When we are out on a tour, I am in the water taking photos of our encounters along with our guests, a tour guide and 1 to 2 safety swimmers.  We show our guests where the dolphins are and have them look at them from the surface.  We do not chase the dolphins, we do not drop in on top of the pod, and when they decide they are finished swimming with us, they leave.  It's a beautiful experience for everyone to be able to experience dolphins in the wild and in their environment and not pay to see the poor dolphins acting as slaves in abusement parks in captivity. I am incredibly fortunate to be able to document these amazing creatures with a camera.

A few days ago the pod was finished swimming with us and went their own way.  The guests were all out of the water and back on the boat and only my friend Julie, who was the tour guide that day, and I remained.  I ducked my head back into the water so I could take my fins off when I spotted something directly under me on the ocean floor about 50-60ft below.  It was a female spinner dolphin, all by itself, and barely moving as it hugged the sandy bottom.  I signaled to Julie to look with me and we both noticed that the spinner had what appeared to be fish netting wrapped all the way around her entire body.  It turns out that it was not fishing net but a very large section of plastic barrier netting used on land.  We looked at each other and immediately knew we had to try and save her if humanly possible.  

The dolphin was moving very slowly, still hugging the bottom.  It could not move its pectoral fins because the netting was wrapped so tightly.  The blow hole of a spinner dolphin and it's eyes are in line with each other and the netting started just an inch or so behind her eyes and blowhole, wrapping around both her pectoral fins, dorsal fin, tail stock, and tail fluke and trailed off about 2 to 3 feet behind her.

We floated on the surface following her slowly as she made her way along the bottom just hoping that she would soon surface and breathe.  About a minute later she started ascending slowly.  Julie and I positioned ourselves within arm's length of each other and directly over the spinner.  The spinner turned and recognized that we were there and surfaced directly in between us.  She exhaled from her blow hole and did not attempt to swim away or dive back down.  She was asking for our help and we were happy to assist.  I wrapped both of my arms around the back half of her body between her dorsal fin and tail fluke.

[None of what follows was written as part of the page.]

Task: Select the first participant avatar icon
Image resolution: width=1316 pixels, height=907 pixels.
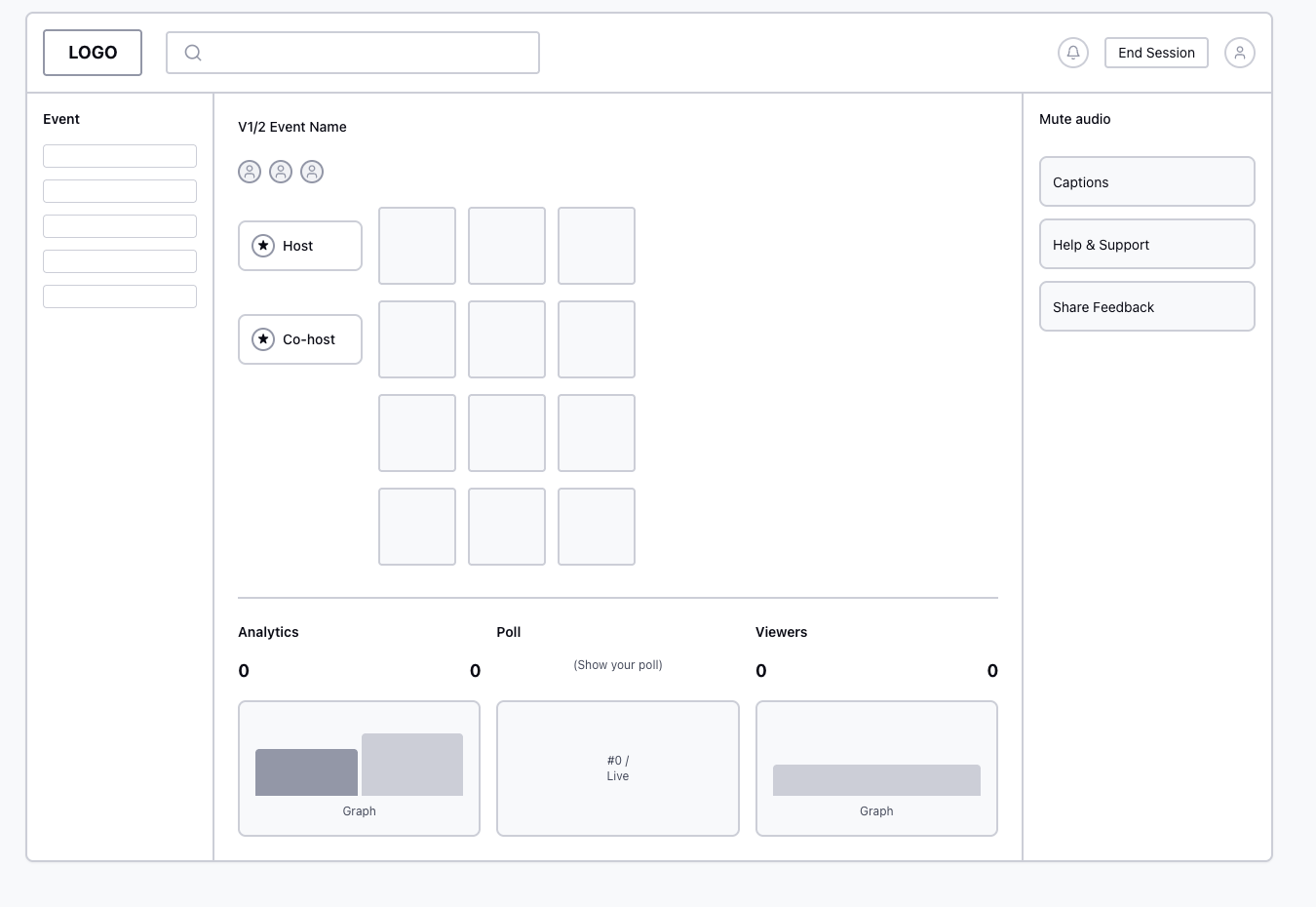Action: click(250, 172)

There was no fighting, thrashing, or trying to get away, she just calmly laid in my arms breathing in and out several times.  She was exhausted and let me just hold her while Julie carefully unwrapped the netting from around her body.  It took Julie about 30-45 seconds to unwrap her and once she was finished I asked her if the netting was clear and if she got it all?  Julie excitedly said yes and I gently let go of the beautiful creature and watched as she slowly glanced back at us with a look of appreciation on her face.  She slowly began to swim and move with normal flexibility just under the surface.  We watched her head off into the vast blue distance as she no doubt went to go find her pod, her family that had no choice but to leave her behind.

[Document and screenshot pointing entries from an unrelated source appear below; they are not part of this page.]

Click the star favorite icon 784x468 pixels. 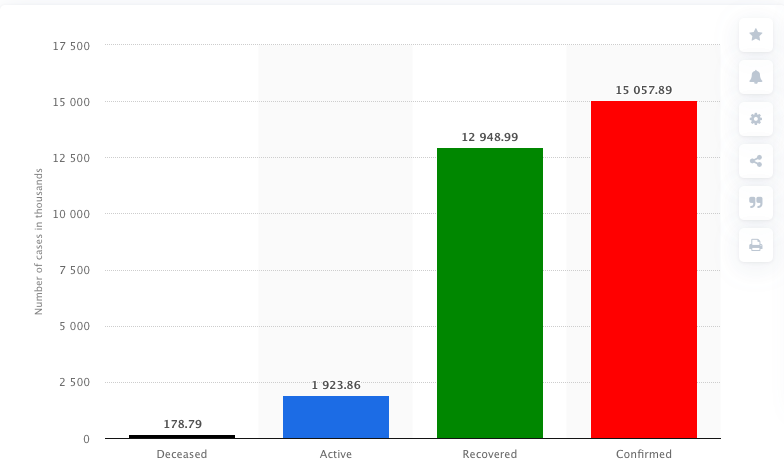coord(756,35)
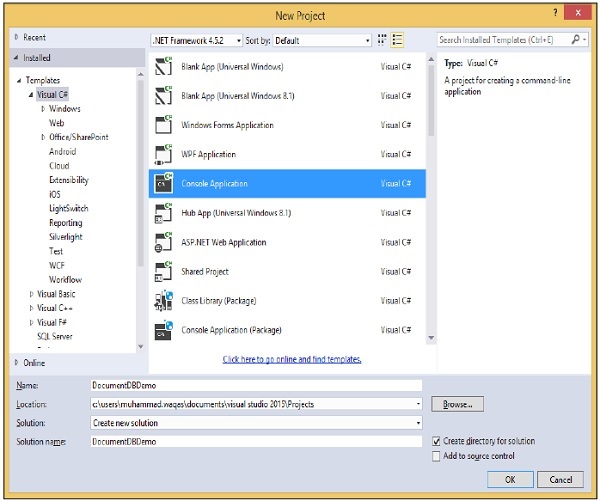The image size is (600, 501).
Task: Click into the project Name field
Action: pyautogui.click(x=255, y=385)
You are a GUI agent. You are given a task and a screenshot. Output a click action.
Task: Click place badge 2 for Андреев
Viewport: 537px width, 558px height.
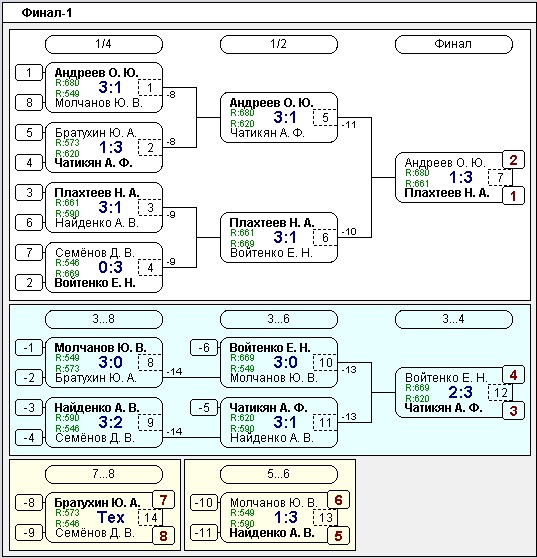click(513, 160)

Julie and I were high-fiving, hugging, and screaming with excitement as we held the evil, man made monstrosity out of the water and signaled for our boat to retrieve us.  We couldn't believe what just happened and were so thankful that she had come to us for help. 

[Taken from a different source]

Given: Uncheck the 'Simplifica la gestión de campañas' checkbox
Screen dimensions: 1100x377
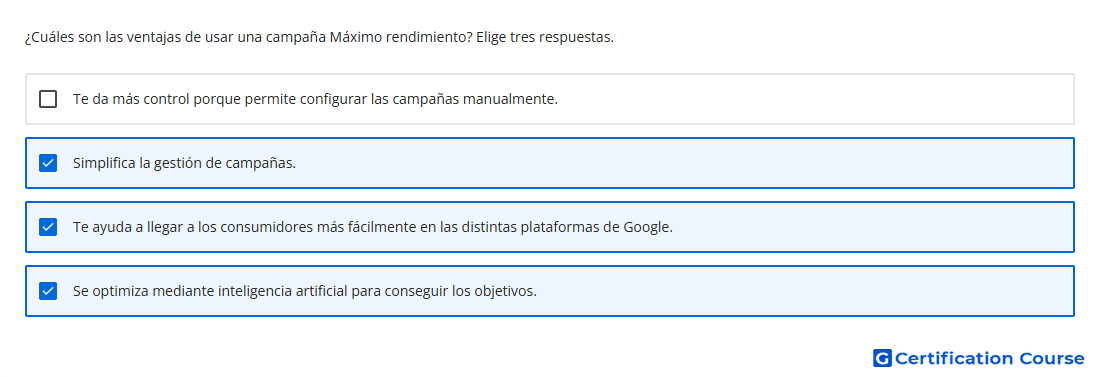Looking at the screenshot, I should pos(48,163).
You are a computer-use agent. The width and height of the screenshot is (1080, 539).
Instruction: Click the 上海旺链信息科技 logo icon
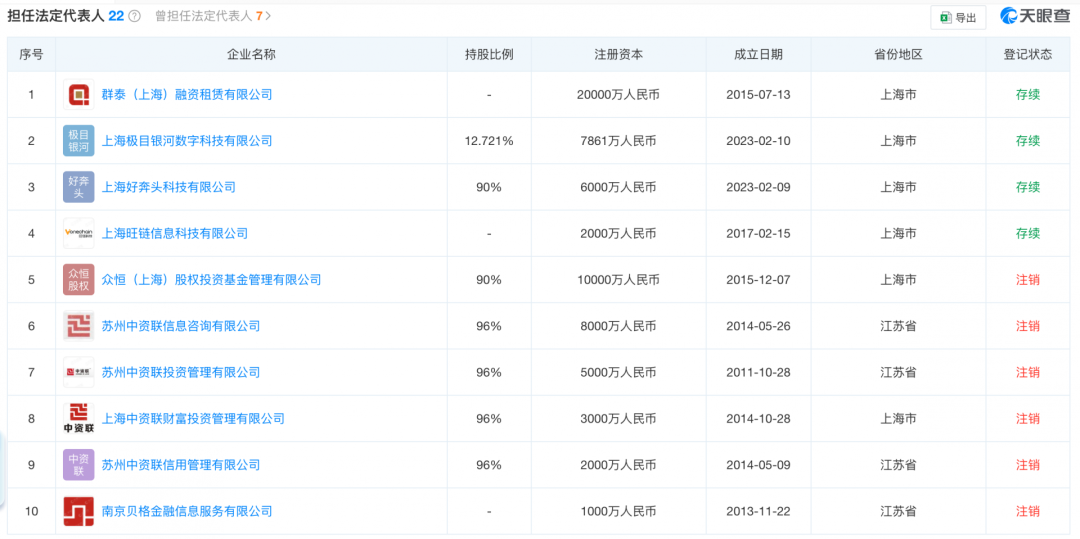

I like to think that we not only saved her life but also the lives of her future offspring, her offspring's offspring and on and on for generations to come.

PLEASE re-think plastic, remember to take your trash with you when you frequent our beautiful beaches and if you see any rubbish near our shorelines, please pick it up and take it with you.  If we don't take care of this beautiful place we've been blessed with, who will?

PLEASE, don't buy a ticket to a dolphin show or "swim with dolphins" program anywhere in the world. They ALL contribute to what is going on right now in Taiji where they are slaughtering and capturing dolphins from the wild just so that aquariums, dolphinariums, swim with dolphin programs, resorts and amusement parks can keep their concrete tanks filled and bring in more money. 

Go out and enjoy them in the wild where they belong.